▶ Problem statement:
Repeat the listing word for word, starting at the line that contains "You are a GUI" and stopping after the line that contains "[x=1870, y=34]". Leave the pictures out of your answer.

▶ Dataset excerpts:
§ §
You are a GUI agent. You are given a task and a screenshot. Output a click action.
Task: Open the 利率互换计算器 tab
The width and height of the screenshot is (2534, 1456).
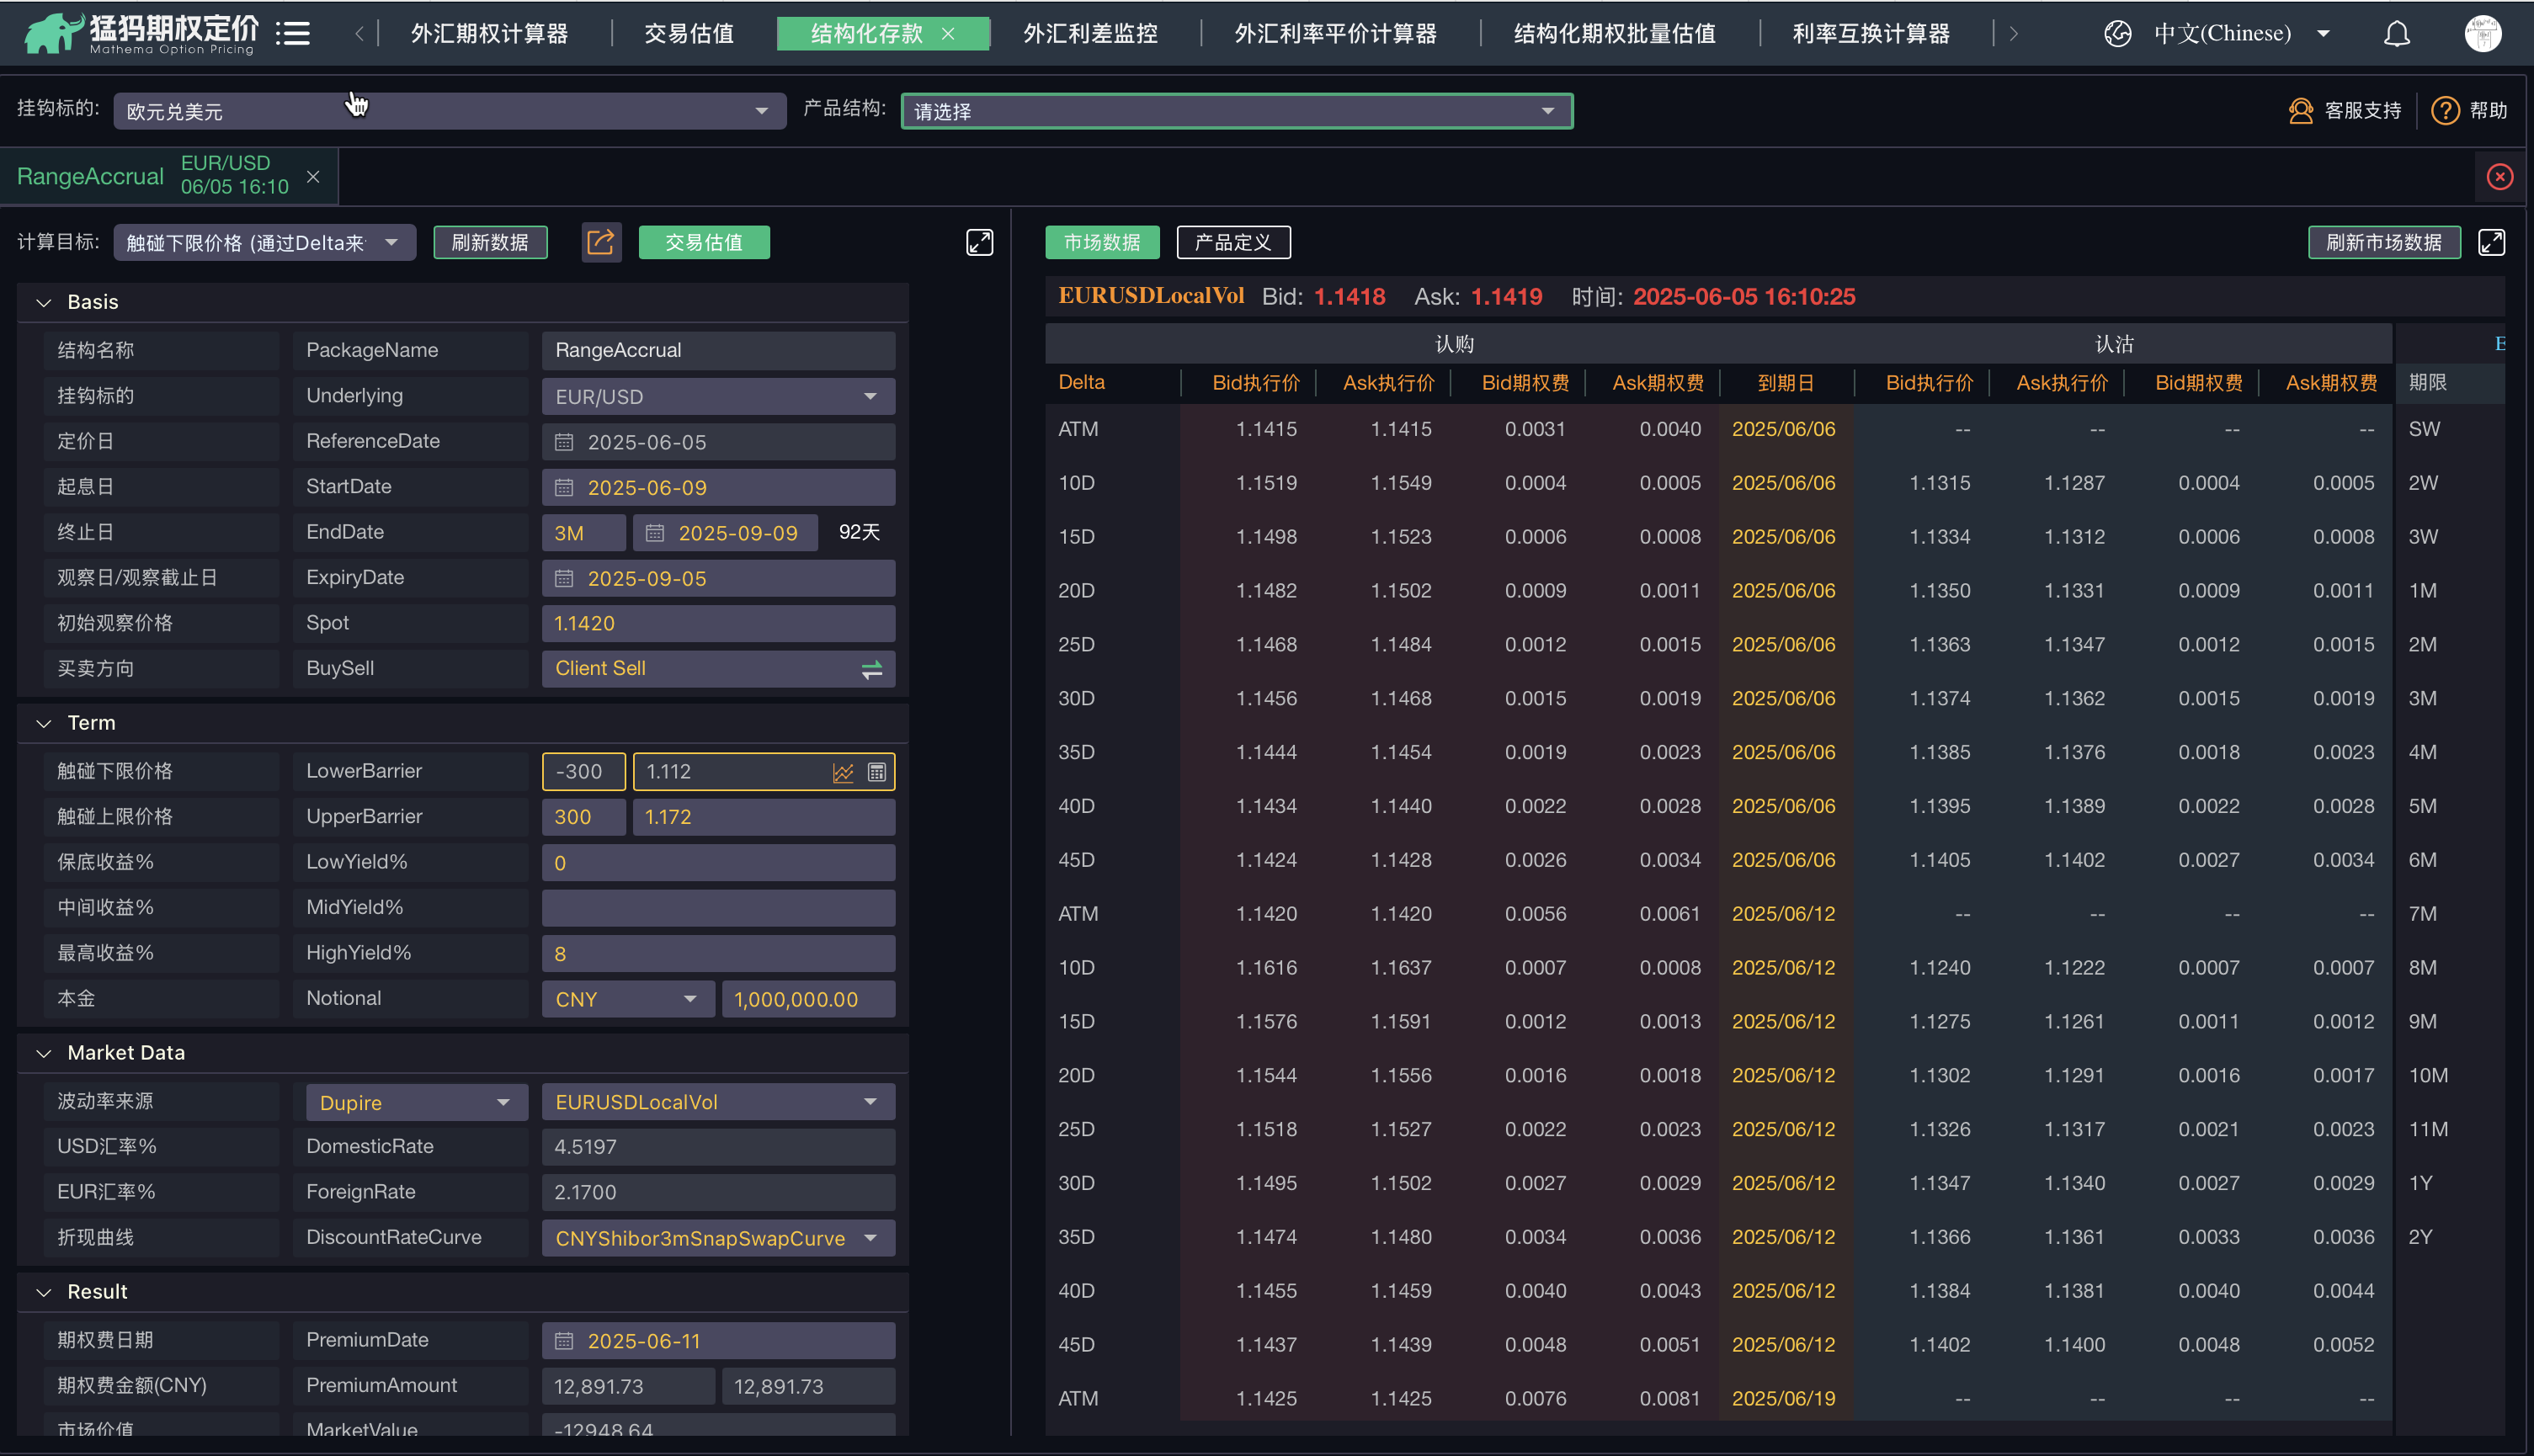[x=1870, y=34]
§ §
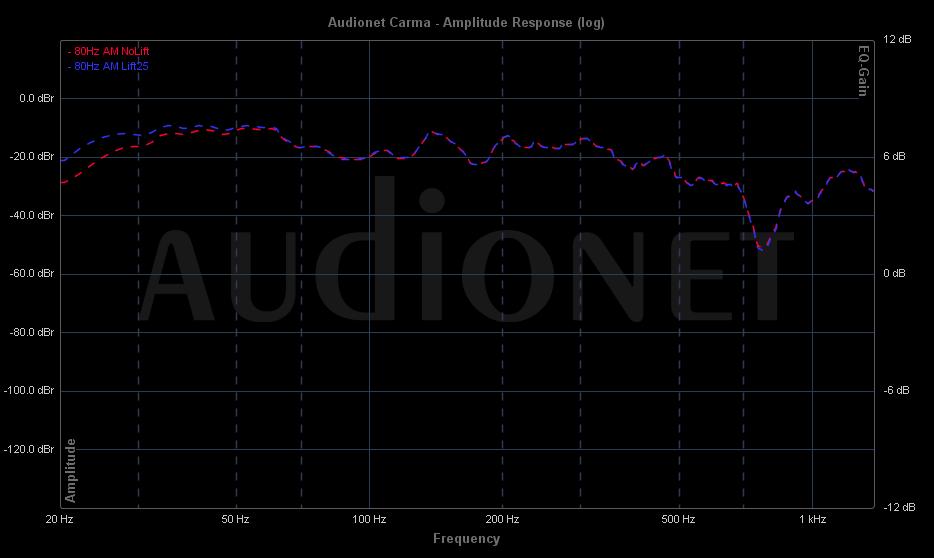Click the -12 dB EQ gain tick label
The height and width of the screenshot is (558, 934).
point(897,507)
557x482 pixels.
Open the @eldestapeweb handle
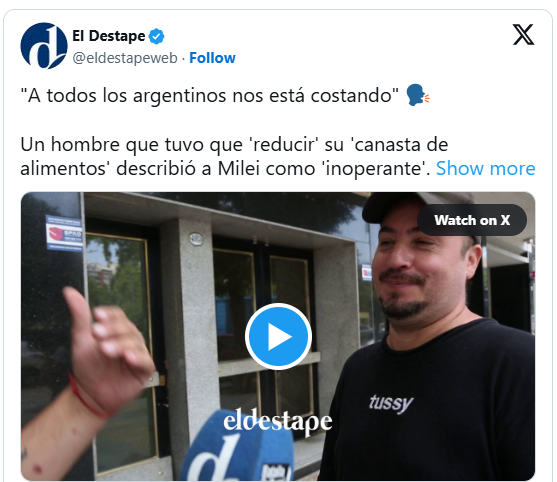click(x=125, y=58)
§ §
▶ Solution to this task:
You are a GUI agent. You are given a task and a screenshot. Output a click action.
Task: Open the 利率互换计算器 tab
The width and height of the screenshot is (2534, 1456).
[x=1870, y=34]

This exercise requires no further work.